[WHAT YOU HAVE TO DO]:
From the data below, please reproduce exactly everything from the line that contains "2. Pac-Man (410, 1550)" down to the line that contains "5. Volgarr The Viking (parte 2) (410, 1358)", with both ends included.

[EXTRACTED INFORMATION]:

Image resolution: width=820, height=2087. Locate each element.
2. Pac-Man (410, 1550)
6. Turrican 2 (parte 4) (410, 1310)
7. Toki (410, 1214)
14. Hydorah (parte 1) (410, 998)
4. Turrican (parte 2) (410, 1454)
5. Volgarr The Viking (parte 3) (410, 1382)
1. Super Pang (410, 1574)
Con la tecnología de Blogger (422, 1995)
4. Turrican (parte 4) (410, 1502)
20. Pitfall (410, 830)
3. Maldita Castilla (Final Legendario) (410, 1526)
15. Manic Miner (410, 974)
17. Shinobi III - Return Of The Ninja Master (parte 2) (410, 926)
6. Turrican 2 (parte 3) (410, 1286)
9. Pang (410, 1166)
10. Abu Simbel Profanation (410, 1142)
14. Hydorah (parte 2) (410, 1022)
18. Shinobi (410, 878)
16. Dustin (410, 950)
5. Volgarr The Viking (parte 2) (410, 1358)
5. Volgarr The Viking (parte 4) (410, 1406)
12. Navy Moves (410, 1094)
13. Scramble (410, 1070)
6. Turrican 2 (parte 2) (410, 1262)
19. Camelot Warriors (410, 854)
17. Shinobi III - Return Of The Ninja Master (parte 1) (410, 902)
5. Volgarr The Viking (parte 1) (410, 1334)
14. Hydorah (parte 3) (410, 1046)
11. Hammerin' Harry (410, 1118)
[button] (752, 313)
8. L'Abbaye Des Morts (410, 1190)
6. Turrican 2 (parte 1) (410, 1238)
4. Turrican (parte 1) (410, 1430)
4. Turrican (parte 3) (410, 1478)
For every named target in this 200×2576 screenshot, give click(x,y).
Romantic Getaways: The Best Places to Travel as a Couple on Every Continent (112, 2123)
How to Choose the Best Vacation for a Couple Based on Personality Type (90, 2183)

[WRITTEN ANSWER]:
2. Pac-Man (410, 1550)
6. Turrican 2 (parte 4) (410, 1310)
7. Toki (410, 1214)
14. Hydorah (parte 1) (410, 998)
4. Turrican (parte 2) (410, 1454)
5. Volgarr The Viking (parte 3) (410, 1382)
1. Super Pang (410, 1574)
Con la tecnología de Blogger (422, 1995)
4. Turrican (parte 4) (410, 1502)
20. Pitfall (410, 830)
3. Maldita Castilla (Final Legendario) (410, 1526)
15. Manic Miner (410, 974)
17. Shinobi III - Return Of The Ninja Master (parte 2) (410, 926)
6. Turrican 2 (parte 3) (410, 1286)
9. Pang (410, 1166)
10. Abu Simbel Profanation (410, 1142)
14. Hydorah (parte 2) (410, 1022)
18. Shinobi (410, 878)
16. Dustin (410, 950)
5. Volgarr The Viking (parte 2) (410, 1358)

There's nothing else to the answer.